Monday, January 15, 2018
The Man Who Laughs by Victor Hugo
About a short story’s worth of plot, very slowly told
The Man Who Laughs, a novel by Victor Hugo, was originally published in 1869 under the French title of L’Homme qui rit. The story begins in 1690 and takes place in England. Hugo starts with a lengthy explanation of a class of criminal known as the Comprachicos, who would kidnap children and sell them into slavery. Sometimes they would alter the physiognomy of the children they captured, surgically or otherwise, giving them a freakish appearance suitable for employment as court jesters, circus performers, and the like (Hugo makes this sound like it was a common thing). As the narrative opens, a band of such Comprachicos is boarding a boat, fleeing England in order to avoid a Comprachico crackdown. Not wishing to get caught with any evidence, they abandon the child they have abducted, leaving him on the shore to die as they make their getaway. This homeless, hungry, poorly dressed child trudges through the snowstorm of a dark January night, eventually stumbling into the caravan of a traveling carnival performer named Ursus, who raises the boy as his own son. The boy grows into a young man named Gwynplaine, and joins his adoptive father in the career of a traveling performer. Gwynplaine’s unique physical appearance makes him particularly qualified to entertain the crowds. When a boy, in the hands of the Comprachicos, they surgically altered his face, leaving him with a startlingly large permanent smile.
Though that’s but the beginning of the story, the verbose telling of these few scenes is lengthy enough to constitute an entire novel in and of itself. By the time you get to this point, you have already endured several protracted, minutely described chapters about a shipwreck. As is often the case with Hugo’s novels, the fictional narrative is interspersed with nonfictional asides which establish the historical context or just give Hugo the opportunity to say whatever he wants to say. When a character gets angry, for instance, you get an essay on anger. Hugo also goes into great detail chronicling the history of England, its peerage, and its laws. As a fan of Hugo’s work, I’m used to these lengthy digressions from previous reads like Ninety-Three and Toilers of the Sea. In his greatest hits, Notre-Dame de Paris and Les Misérables, Hugo’s propensity for rambling is toned down a bit and effectively augments the fictional narrative. In The Man Who Laughs, however, he really takes it too far, to the point where the book is so busily descriptive that nothing much really happens for great lengths of time. When the fiction does take center stage, Hugo often relates the events in a pace that’s slower than real time.

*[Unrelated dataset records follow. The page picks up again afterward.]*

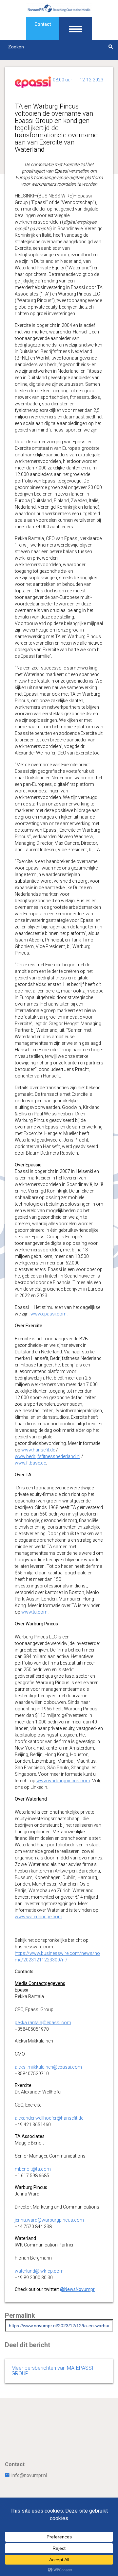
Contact (42, 24)
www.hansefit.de (38, 1449)
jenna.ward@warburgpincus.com (49, 2220)
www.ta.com (34, 1612)
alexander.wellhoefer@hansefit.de (49, 2118)
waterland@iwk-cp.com (39, 2271)
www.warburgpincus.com (63, 1780)
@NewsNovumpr (77, 2289)
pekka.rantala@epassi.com (43, 2022)
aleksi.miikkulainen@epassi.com (48, 2067)
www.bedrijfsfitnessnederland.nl (47, 1456)
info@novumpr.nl (29, 2475)
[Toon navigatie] (75, 28)
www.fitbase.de (30, 1463)
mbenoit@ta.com (33, 2169)
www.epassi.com (48, 1313)
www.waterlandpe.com (38, 1916)
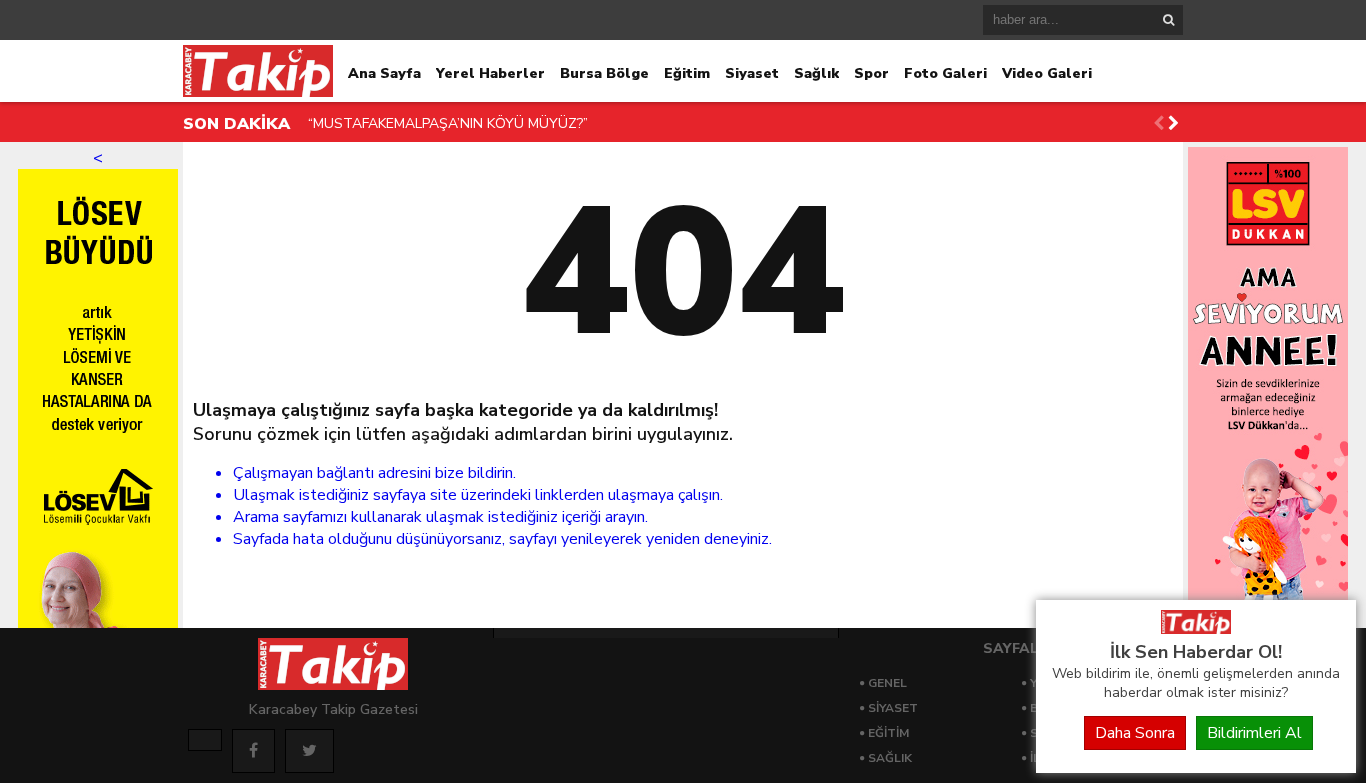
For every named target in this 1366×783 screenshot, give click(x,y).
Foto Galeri (945, 73)
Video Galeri (1047, 73)
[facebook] (253, 751)
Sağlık (816, 73)
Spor (871, 73)
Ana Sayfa (384, 73)
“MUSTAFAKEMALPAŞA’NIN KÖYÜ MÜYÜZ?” (448, 123)
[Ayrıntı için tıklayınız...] (205, 740)
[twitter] (309, 751)
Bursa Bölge (604, 73)
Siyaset (752, 73)
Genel (887, 683)
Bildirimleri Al (1254, 733)
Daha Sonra (1135, 733)
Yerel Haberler (490, 73)
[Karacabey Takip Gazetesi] (1196, 629)
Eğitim (687, 73)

The story culminates in a statement chastising the nobility for its treatment of the lower classes. As in Les Misérables, Hugo expresses a great deal of sympathy for the common man, and he vehemently repudiates the privilege and divine right that comes with noble status. If that’s the message he’s trying to get across, however, why does he spend page after page detailing the intricate structure, titles, trappings, and ceremony of the English peerage? In this book, Hugo positively fetishizes the regalia of royalty, much as a religious fanatic reveres the symbolic ritual of the church.

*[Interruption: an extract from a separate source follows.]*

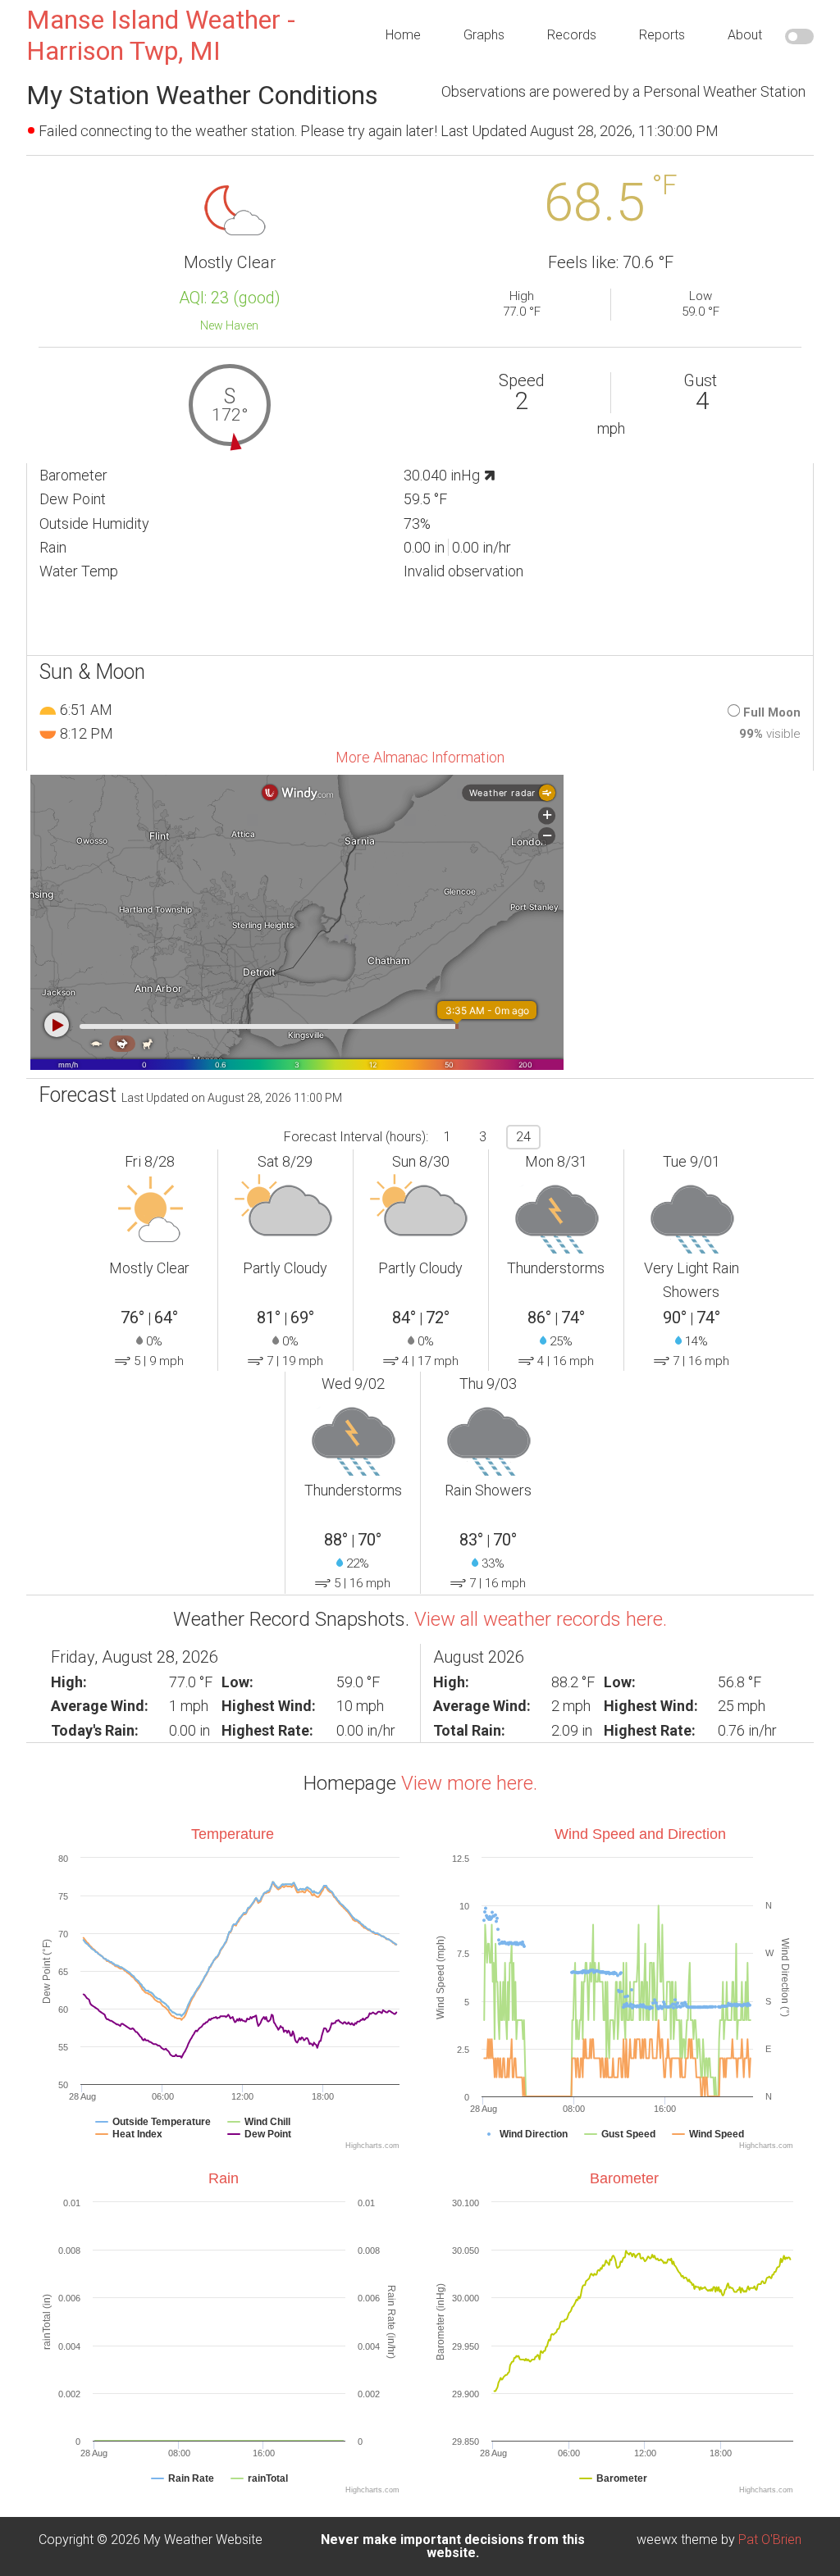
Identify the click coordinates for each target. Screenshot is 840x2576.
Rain (223, 2178)
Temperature (232, 1834)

As a fan of Hugo’s work, I’m usually quite willing to put up with his long-haul approach to storytelling. For most of The Man Who Laughs, I was willing to give him the benefit of the doubt and endure his lengthy asides. Ultimately, however, my patience ran out. The overwrought ending, intended to be moving, just feels like a phoney contrivance and leaves the reader disappointed after all the time and effort taken to get there. Though the characters are memorable, after all is said and done I’m not sure if this book was worth the trouble it took to read it.